Prop trading is short for proprietary trading. It means a firm trades the markets with its own money to make a profit, instead of trading for clients or charging clients fees. Any profit or loss belongs to the firm. In the retail world, prop trading usually refers to challenge firms that let you trade their capital after you pass a paid evaluation, then split the profits with you.
How does prop trading work?
At a traditional prop firm, the company hires skilled traders, gives them firm capital and risk limits, and the traders aim to generate profit that the firm keeps a large share of. At a retail challenge firm, you pay a fee to take an evaluation, prove you can hit a profit target without breaking loss limits, and then receive a funded account on which you split profits with the firm. The two work very differently even though they share the name.
Is prop trading the same as a prop firm challenge?
Not exactly. Prop trading is the broad activity of a firm trading its own capital. A prop firm challenge is the specific paid evaluation that retail firms use to decide who they will fund. The challenge is how you get into the retail version of prop trading; it is the entry gate, not the activity itself. Traditional institutional prop desks do not use paid challenges; they hire through competitive recruitment.
Can you make a living from prop trading?
At a top institutional desk, yes, salaried traders can earn substantial incomes, but those seats are extremely competitive and require strong quantitative skills. In the retail challenge model, a minority of consistently profitable traders do earn meaningful profit splits, but most participants lose their evaluation fees without ever reaching a payout. Treating retail prop trading as a reliable living is unrealistic unless you already have a proven, repeatable edge.
Is prop trading legal in Australia?
Yes. Both institutional prop trading and the retail challenge model are legal for Australians. Retail prop firms do not hold an ASIC licence because they sell a paid evaluation rather than managing client money or offering a regulated financial product, so they sit outside the AFSL regime. That also means none of the ASIC consumer protections apply, so the burden is on you to choose firms with a strong payout track record.

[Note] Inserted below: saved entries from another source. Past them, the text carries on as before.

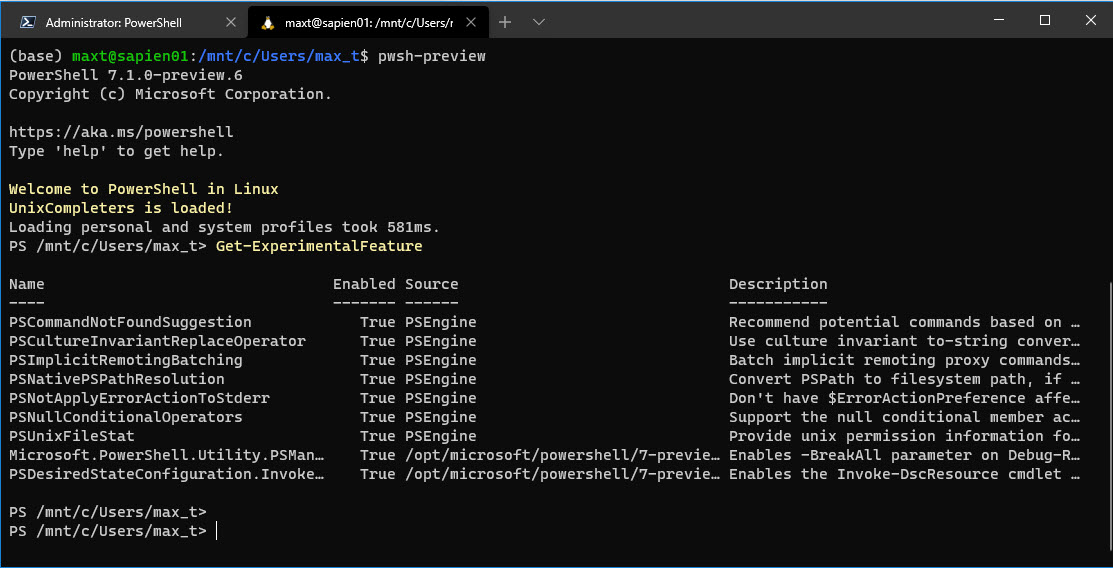Click the https://aka.ms/powershell link text
This screenshot has width=1113, height=568.
(x=121, y=132)
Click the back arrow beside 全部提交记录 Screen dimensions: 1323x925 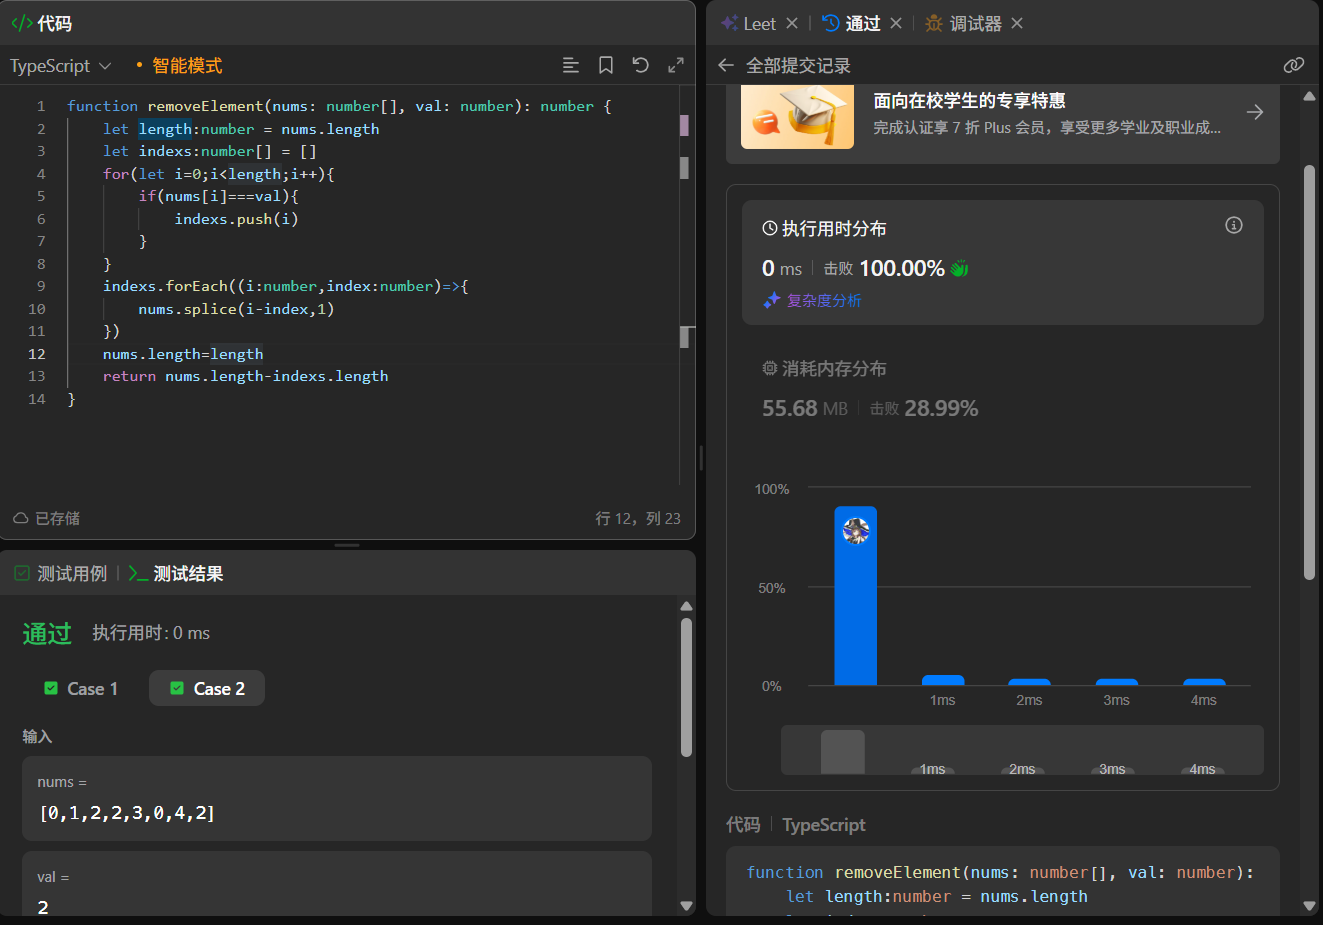(x=726, y=65)
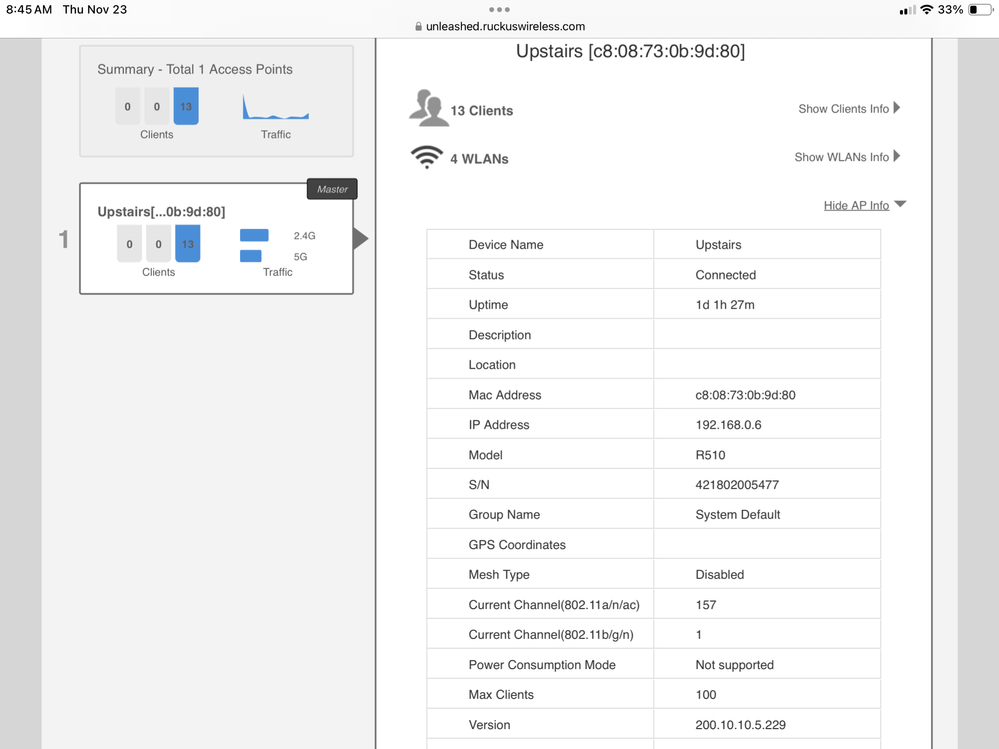
Task: Click the Wi-Fi icon beside 4 WLANs
Action: [x=427, y=158]
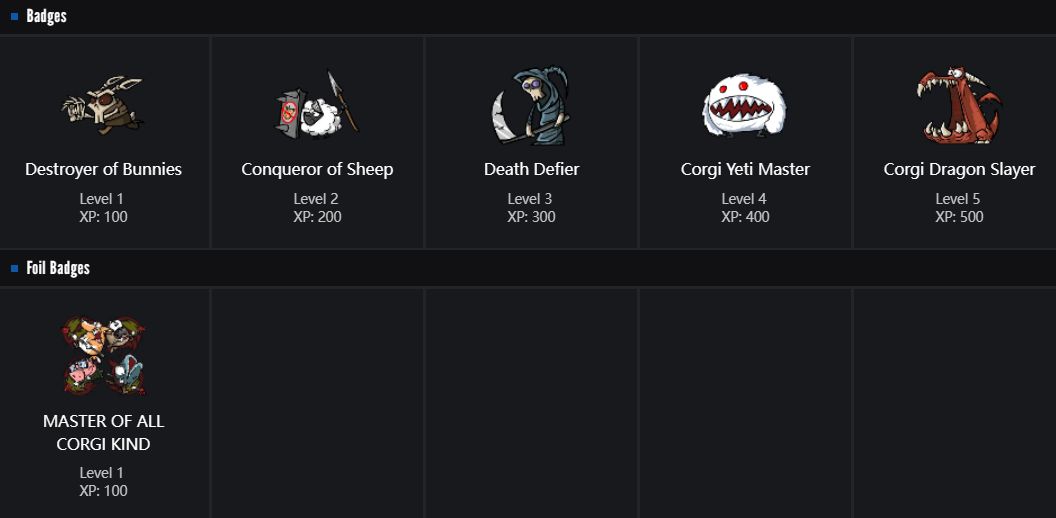Screen dimensions: 1056x518
Task: Click the XP: 200 text under Conqueror of Sheep
Action: pos(317,216)
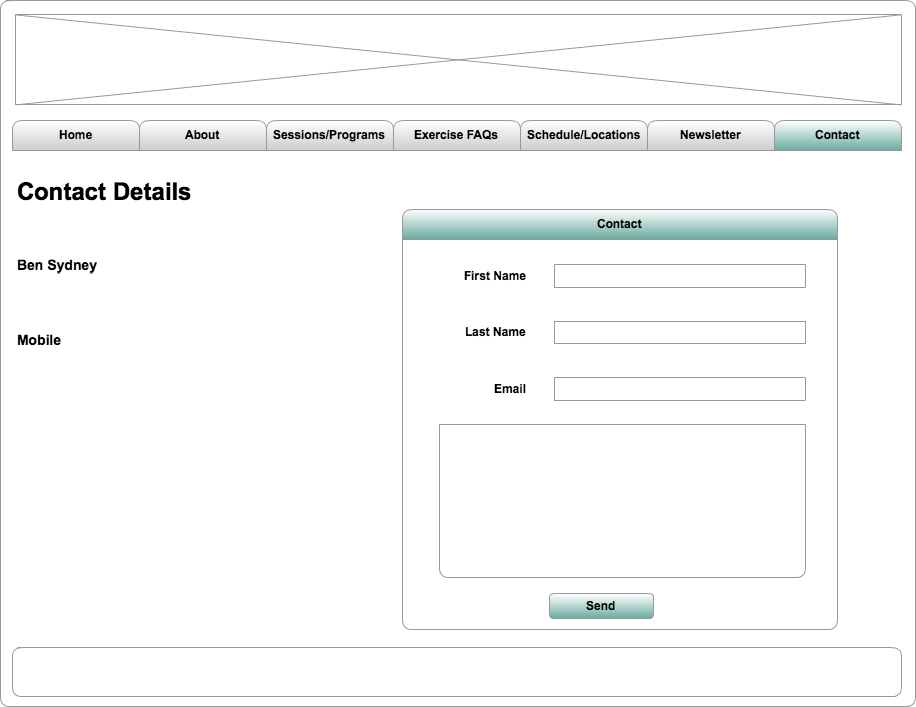Select the Sessions/Programs tab
This screenshot has height=707, width=916.
pos(329,134)
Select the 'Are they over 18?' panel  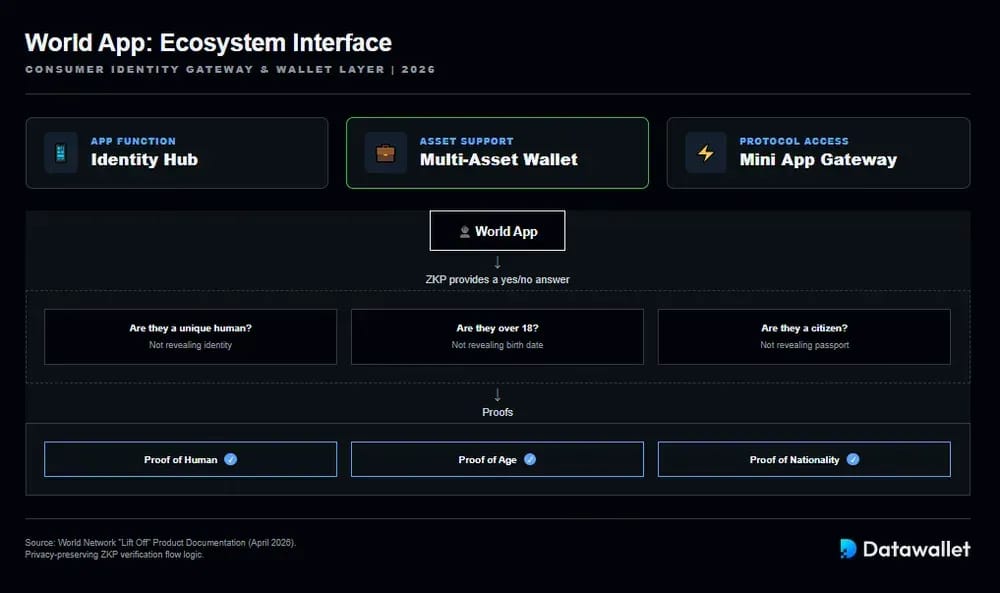click(497, 337)
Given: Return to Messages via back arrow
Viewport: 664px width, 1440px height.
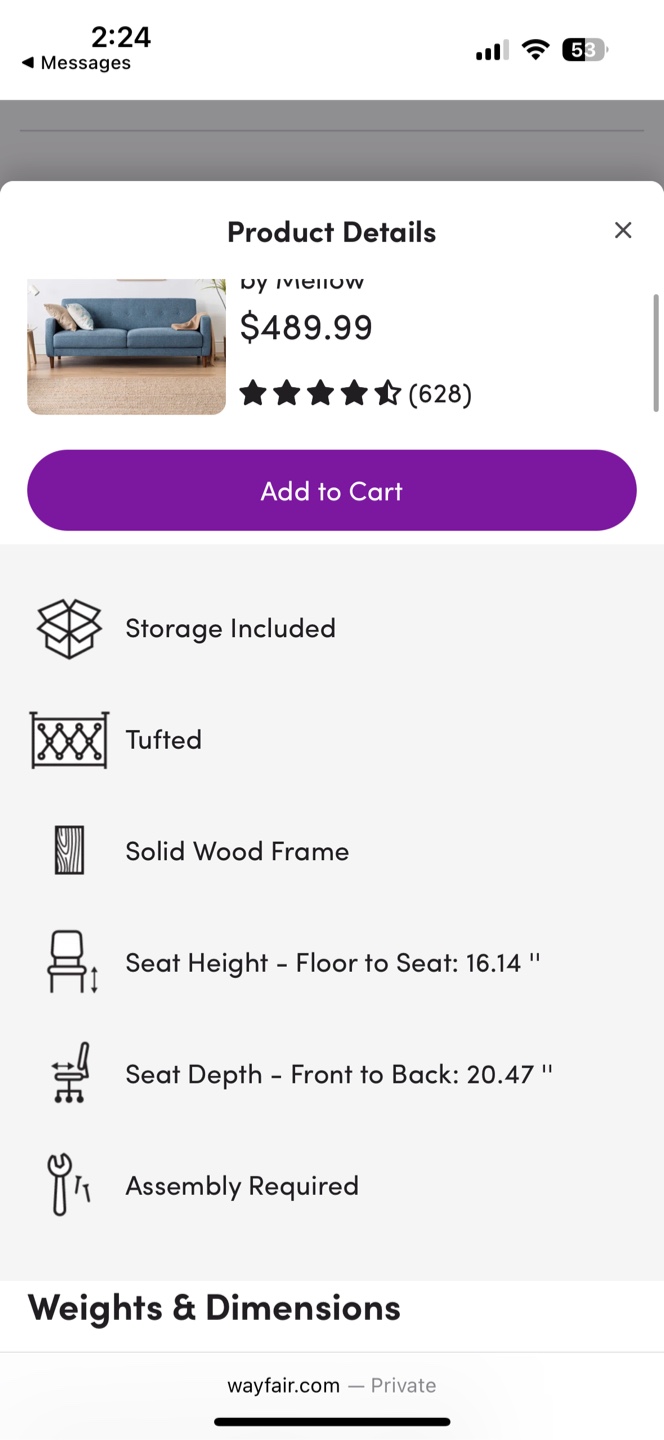Looking at the screenshot, I should 76,63.

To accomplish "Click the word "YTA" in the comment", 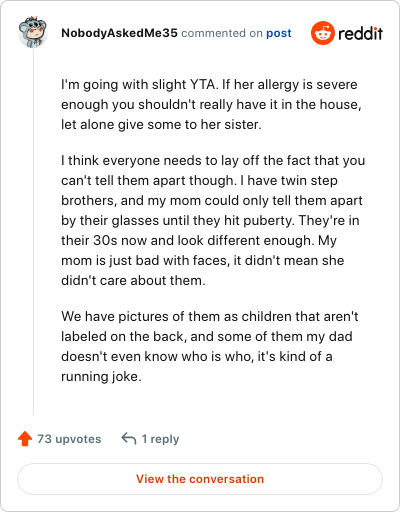I will (203, 84).
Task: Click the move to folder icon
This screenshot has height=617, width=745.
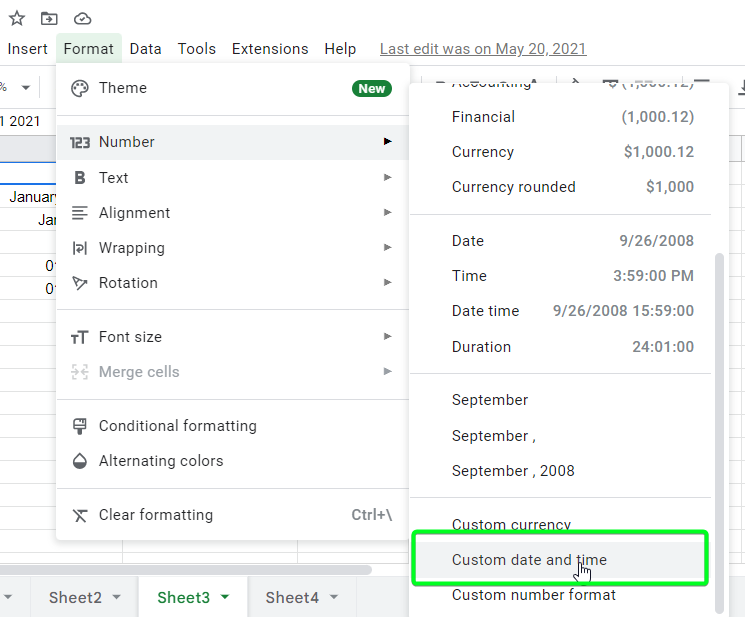Action: [49, 18]
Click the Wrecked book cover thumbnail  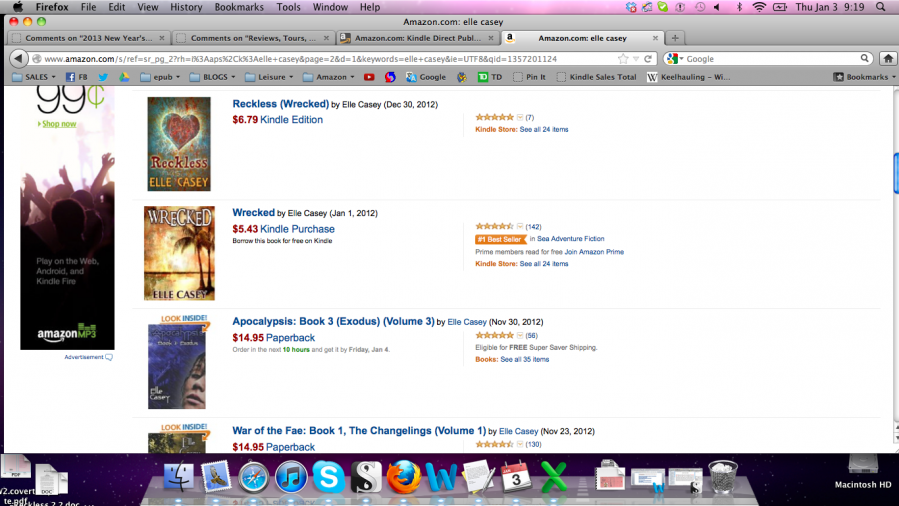(x=179, y=253)
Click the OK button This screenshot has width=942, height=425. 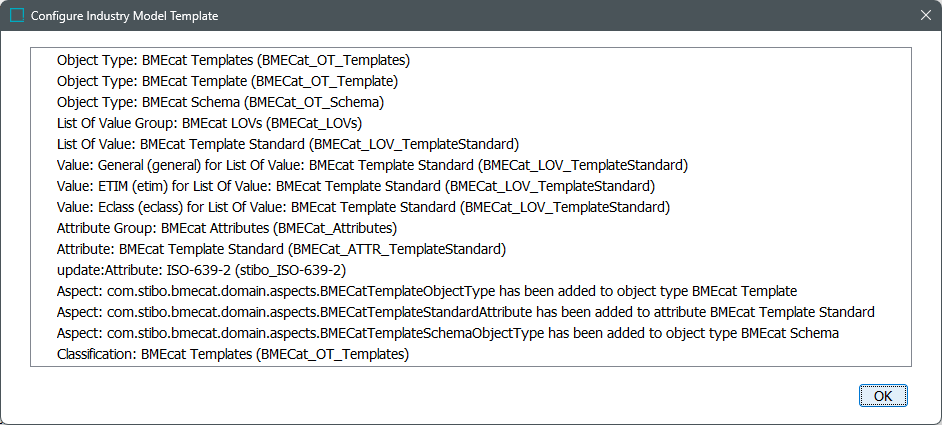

What is the difference between prop trading and a hedge fund?
A hedge fund manages outside investors' money and charges them fees, with profits flowing largely to those investors. A prop trading firm trades only its own capital and keeps the profits itself, with no outside client money involved. The risk and the reward both sit with the firm in prop trading, whereas a hedge fund is investing other people's money under a mandate.